Il redivivo M5s sarà comunque diverso, perché indietro non si torna. Per Conte valgono altre considerazioni: se vincerà lui dovrà misurarsi con una dissidenza che comunque ha pesato per circa un terzo dei voti nella scorsa consultazione online (alla quale ne seguirà un’altra, su richiesta di Grillo). L’ex premier potrebbe avere a che fare con un soggetto politico grillino in aperta concorrenza elettorale: in questo caso, potrebbe essere costretto ad inasprire i toni e ad allontanarsi dal Pd e dal campo largo per non perdere voti; se invece il partito di Grillo non nascesse, Conte dovrebbe comunque inventarsi qualcosa di nuovo, perché le vecchie parole d’ordine come il reddito di cittadinanza non possono più funzionare, se l’orizzonte di un ritorno al governo non solo non è tanto probabile, ma è pure lontano (le politiche sono previste per il 2027).

Il secondo aspetto riguarda i rapporti col centrosinistra.
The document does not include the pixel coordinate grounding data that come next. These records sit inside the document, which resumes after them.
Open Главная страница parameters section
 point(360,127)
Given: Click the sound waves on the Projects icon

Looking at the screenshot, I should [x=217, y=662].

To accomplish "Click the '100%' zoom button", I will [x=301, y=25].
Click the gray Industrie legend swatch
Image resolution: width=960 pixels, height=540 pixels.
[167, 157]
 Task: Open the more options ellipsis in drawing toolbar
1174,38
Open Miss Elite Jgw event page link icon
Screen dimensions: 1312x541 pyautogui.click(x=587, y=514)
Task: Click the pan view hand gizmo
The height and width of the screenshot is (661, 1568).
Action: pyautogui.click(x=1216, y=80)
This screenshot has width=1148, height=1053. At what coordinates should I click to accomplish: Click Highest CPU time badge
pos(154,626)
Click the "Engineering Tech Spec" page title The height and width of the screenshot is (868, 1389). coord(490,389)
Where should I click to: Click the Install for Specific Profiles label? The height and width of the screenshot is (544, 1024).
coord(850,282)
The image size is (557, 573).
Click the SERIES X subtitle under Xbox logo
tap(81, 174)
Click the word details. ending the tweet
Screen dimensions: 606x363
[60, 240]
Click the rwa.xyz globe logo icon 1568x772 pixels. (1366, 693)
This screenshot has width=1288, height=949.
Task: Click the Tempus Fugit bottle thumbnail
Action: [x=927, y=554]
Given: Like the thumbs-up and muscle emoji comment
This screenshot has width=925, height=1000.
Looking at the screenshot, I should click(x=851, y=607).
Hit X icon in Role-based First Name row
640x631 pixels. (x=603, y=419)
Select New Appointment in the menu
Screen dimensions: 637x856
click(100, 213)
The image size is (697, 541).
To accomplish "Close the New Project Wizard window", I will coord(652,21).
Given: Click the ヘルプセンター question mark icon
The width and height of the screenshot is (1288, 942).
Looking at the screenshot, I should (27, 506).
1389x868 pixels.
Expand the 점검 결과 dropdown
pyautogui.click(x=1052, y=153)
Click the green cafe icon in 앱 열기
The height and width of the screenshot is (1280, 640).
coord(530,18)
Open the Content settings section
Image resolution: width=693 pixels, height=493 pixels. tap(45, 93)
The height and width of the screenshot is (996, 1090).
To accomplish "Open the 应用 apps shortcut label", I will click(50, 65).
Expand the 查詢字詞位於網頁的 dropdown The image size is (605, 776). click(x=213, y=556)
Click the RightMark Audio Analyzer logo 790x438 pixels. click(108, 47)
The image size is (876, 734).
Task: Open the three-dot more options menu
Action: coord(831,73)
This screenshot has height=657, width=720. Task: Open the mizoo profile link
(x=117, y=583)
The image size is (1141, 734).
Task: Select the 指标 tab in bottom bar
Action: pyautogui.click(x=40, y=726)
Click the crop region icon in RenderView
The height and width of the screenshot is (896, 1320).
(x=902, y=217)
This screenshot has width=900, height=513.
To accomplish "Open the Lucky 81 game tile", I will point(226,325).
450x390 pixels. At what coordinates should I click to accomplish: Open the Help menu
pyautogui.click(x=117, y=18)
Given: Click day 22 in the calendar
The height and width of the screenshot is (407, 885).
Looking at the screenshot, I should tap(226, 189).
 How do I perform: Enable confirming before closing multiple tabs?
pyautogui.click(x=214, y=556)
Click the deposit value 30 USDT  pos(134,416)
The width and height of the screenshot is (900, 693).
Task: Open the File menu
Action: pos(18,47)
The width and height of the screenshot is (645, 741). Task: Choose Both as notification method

Nel caso di un partito grillino il problema non si porrebbe (non ci sarebbero rapporti, perché la parola d’ordine sarebbe di restare lontani da destra e sinistra), ma un partito contiano, invece, dovrebbe comunque avere a che fare con Pd e Avs, cioè con i due soggetti politici che oggi sono molto coesi (persino più che nel 2022) e in sintonia con Landini e la Cgil. In pratica, per Conte entrare nel campo largo significa non restare escluso dal blocco Pd-Avs-Cgil.

Giuseppe Conte e Beppe Grillo - Foto Ansa © www.giornaledibrescia.it
Giuseppe Conte e Beppe Grillo - Foto Ansa © www.giornaledibrescia.it

Per ora, ci sono vistose differenze col Pd in politica estera (questa è la ragione che limita i passaggi di voti dal M5s al partito della Schlein) ma consonanze con Avs (che su molte cose è più coerente, a partire dai tempi in cui non era al governo con Draghi mentre i pentastellati avevano ministri) su Ucraina e questione israelo-palestinese (questo favorisce il passaggio di voti verso verdi e sinistra, soprattutto a europee e amministrative, perché il movimentismo rossoverde paga, fra i delusi dei Cinquestelle). Quando le due guerre finiranno, però, le differenze in politica estera fra Pd, Avs e M5s si attenueranno.

Non solo: Conte è amico di Trump («Giuseppi!») e diventerà filoamericano quando il nuovo presidente si insedierà; il Pd non potrà abbandonare la sua tradizionale linea euroatlantica, quindi sarà con gli Usa ma non con Trump (differenze, tuttavia, trascurabili di fronte all’elettorato), mentre Avs racimolerà tutto il voto antiamericano che uscirà dal partito contiano. Però, nel complesso, sarà più facile fare il campo largo, almeno a sinistra.

Il terzo aspetto è legato alla consistenza elettorale del futuro M5s: al netto dei grillini, quanto peserà il partito di Conte? Alle regionali i numeri sono stati impietosi; i sondaggi sulle politiche future danno un 12-13%, che però, senza i no-Conte, potrebbe diventare un 10% scarso. È importante per gli alleati sapere quanto pesa il M5s, perché bisogna stabilire se conviene farlo entrare in coalizione perdendo i centristi. Poiché il granaio elettorale pentastellato è al Sud, il banco di prova saranno le regionali del prossimo anno in Campania e in Puglia. In quest’ultima regione il M5s ebbe il 9,86% alle regionali 2020, il 27,93% alle politiche 2022 e il 14,11% alle europee 2024; in Campania, invece, ottenne il 9,92% alle regionali, il 34,57% alle politiche e il 20,77% alle europee. Se alle regionali 2026 il partito di Conte andrà sotto l’8% in queste due regioni la Schlein potrà legittimamente chiedersi «quante divisioni» ha il M5s (e se converrà allearsi).